WHAT TO WORK ON — All lines from the one bearing "MyAlcon para profesionales (413, 22)" through the end of the data below must be printed exactly as they stand, with pictures removed.

[Excerpts from a dataset]
● ● ● ● ● ● ●
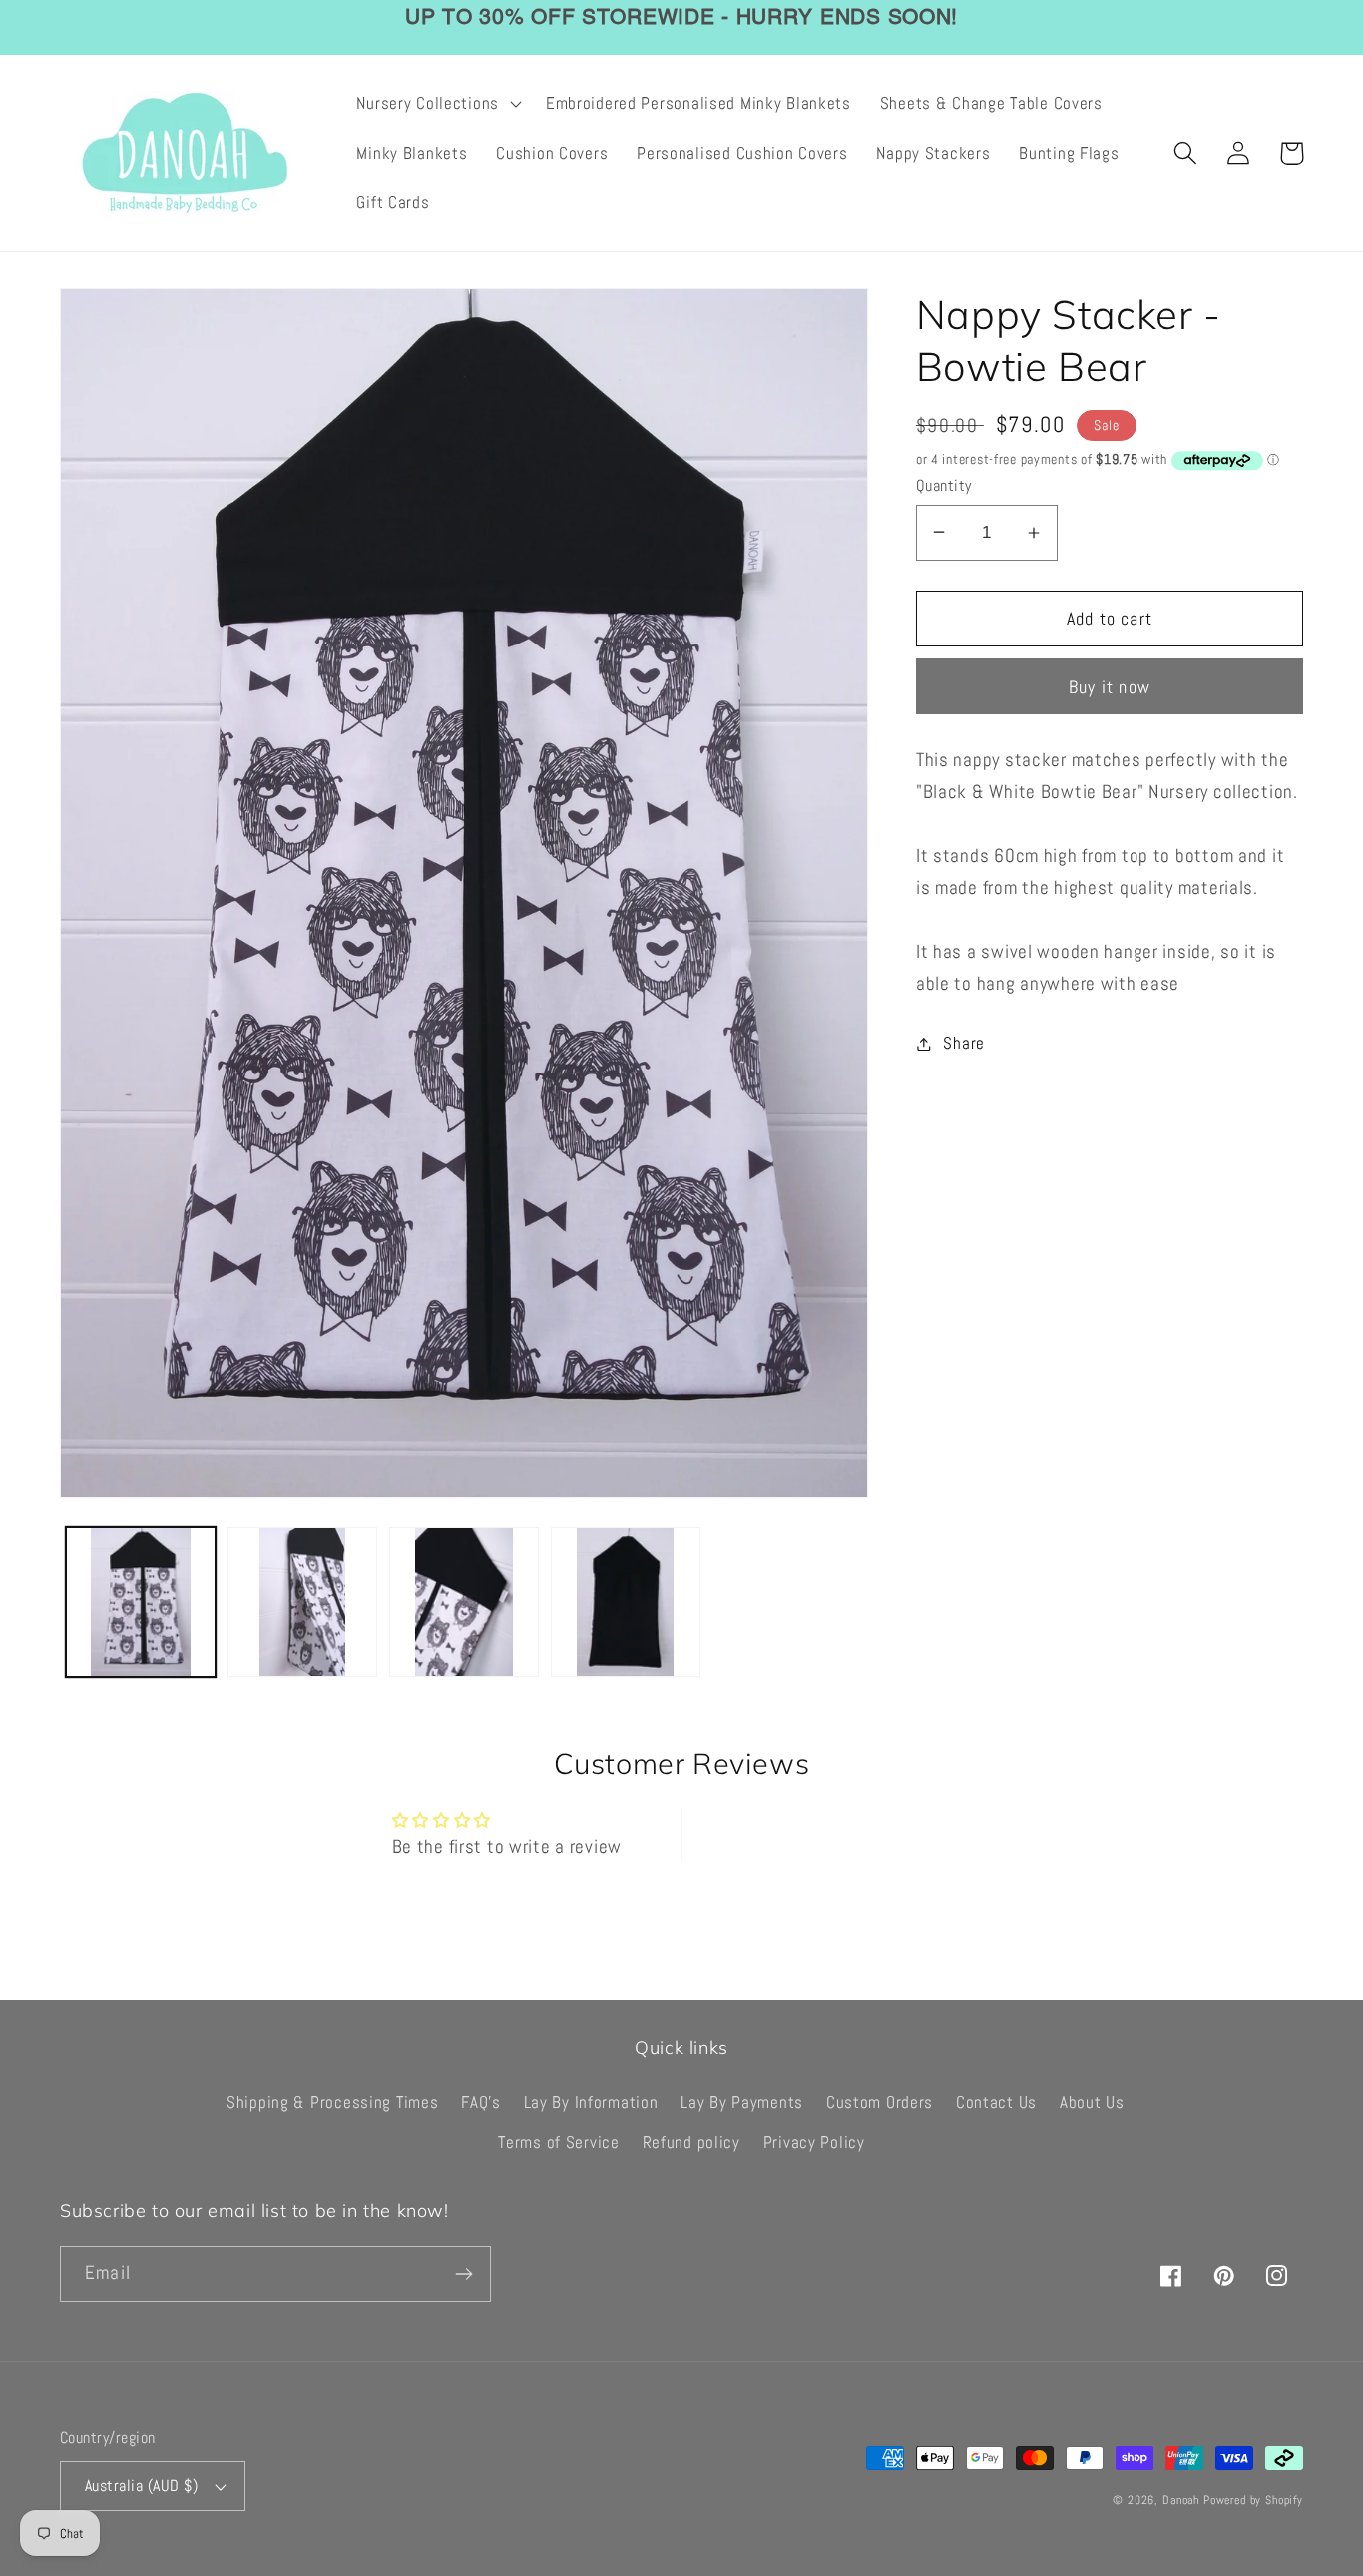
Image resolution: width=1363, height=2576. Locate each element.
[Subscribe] (463, 2274)
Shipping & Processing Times (332, 2102)
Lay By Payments (742, 2102)
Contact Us (996, 2102)
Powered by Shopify (1253, 2500)
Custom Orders (879, 2102)
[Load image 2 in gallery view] (302, 1602)
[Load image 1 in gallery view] (141, 1602)
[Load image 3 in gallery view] (464, 1602)
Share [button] (964, 1043)
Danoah (1180, 2500)
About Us (1092, 2102)
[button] (436, 104)
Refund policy (691, 2142)
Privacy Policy (814, 2142)
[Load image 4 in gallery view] (625, 1602)
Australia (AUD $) (141, 2486)
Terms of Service (559, 2142)
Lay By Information (591, 2102)
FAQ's (481, 2102)
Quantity (944, 486)
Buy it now (1109, 686)
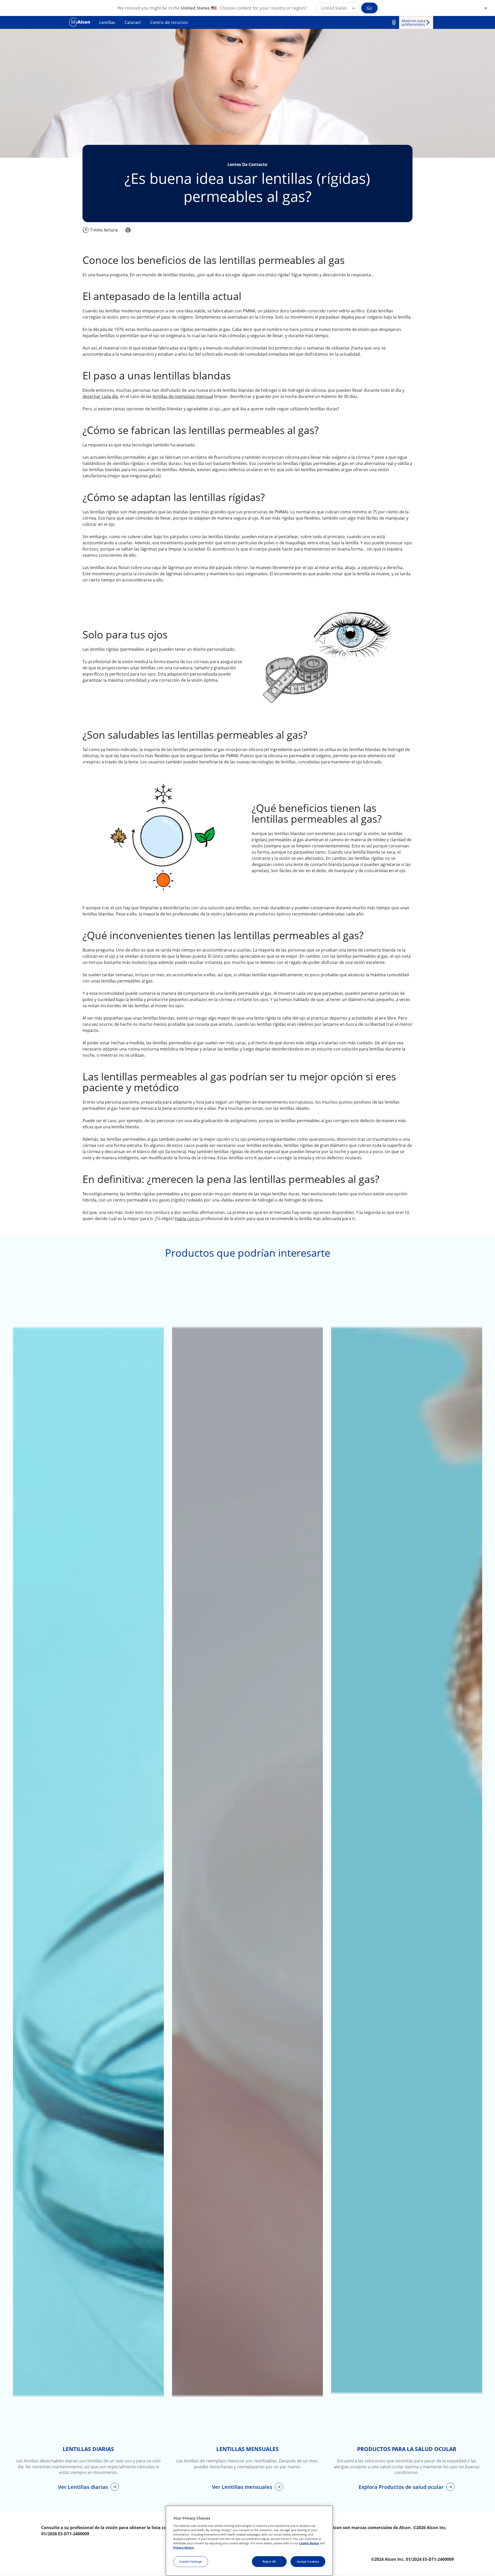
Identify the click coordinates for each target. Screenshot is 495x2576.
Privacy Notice (183, 2547)
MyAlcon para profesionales (413, 22)
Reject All (269, 2561)
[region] (249, 2540)
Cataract (133, 22)
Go (369, 8)
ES (394, 22)
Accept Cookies (308, 2561)
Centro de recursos (169, 22)
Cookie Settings (190, 2561)
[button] (338, 8)
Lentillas (107, 22)
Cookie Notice (309, 2543)
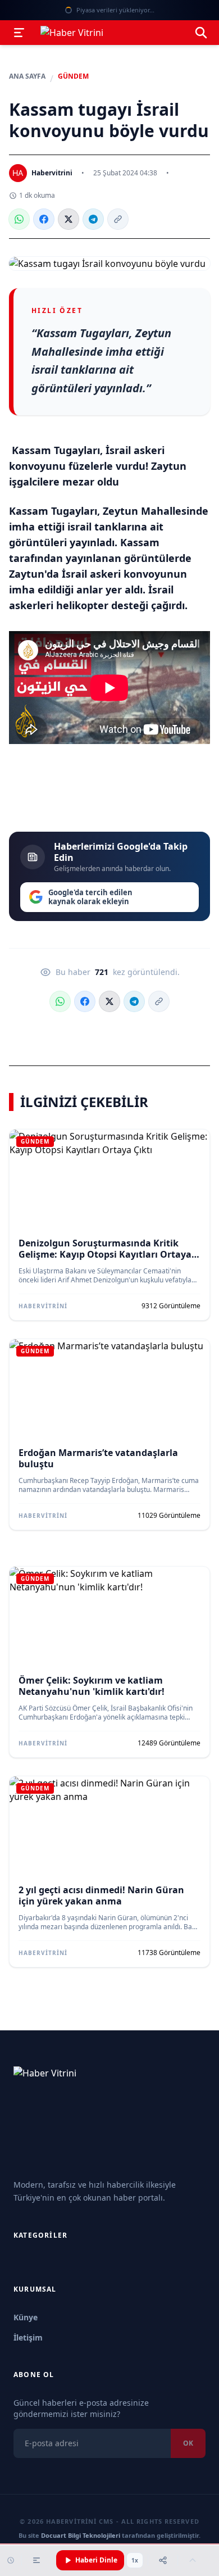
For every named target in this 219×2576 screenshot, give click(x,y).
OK (188, 2443)
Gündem (73, 76)
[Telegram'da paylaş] (93, 219)
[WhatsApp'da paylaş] (19, 219)
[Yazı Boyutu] (36, 2560)
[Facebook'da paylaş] (44, 219)
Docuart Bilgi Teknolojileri (80, 2535)
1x (134, 2560)
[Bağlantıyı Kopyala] (118, 219)
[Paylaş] (163, 2560)
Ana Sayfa (27, 76)
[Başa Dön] (192, 2560)
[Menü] (19, 32)
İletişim (28, 2337)
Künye (25, 2317)
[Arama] (201, 33)
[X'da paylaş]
● ● ● ● ● ● ●
ANSWER TO THE EXERCISE —
MyAlcon para profesionales (413, 22)
Reject All (269, 2561)
[region] (249, 2540)
Cataract (133, 22)
Go (369, 8)
ES (394, 22)
Accept Cookies (308, 2561)
Centro de recursos (169, 22)
Cookie Settings (190, 2561)
[button] (338, 8)
Lentillas (107, 22)
Cookie Notice (309, 2543)
For every named target in this 219×2576 screenshot, give click(x,y).
OK (188, 2443)
Gündem (73, 76)
[Telegram'da paylaş] (93, 219)
[WhatsApp'da paylaş] (19, 219)
[Yazı Boyutu] (36, 2560)
[Facebook'da paylaş] (44, 219)
Docuart Bilgi Teknolojileri (80, 2535)
1x (134, 2560)
[Bağlantıyı Kopyala] (118, 219)
[Paylaş] (163, 2560)
Ana Sayfa (27, 76)
[Başa Dön] (192, 2560)
[Menü] (19, 32)
İletişim (28, 2337)
Künye (25, 2317)
[Arama] (201, 33)
[X'da paylaş]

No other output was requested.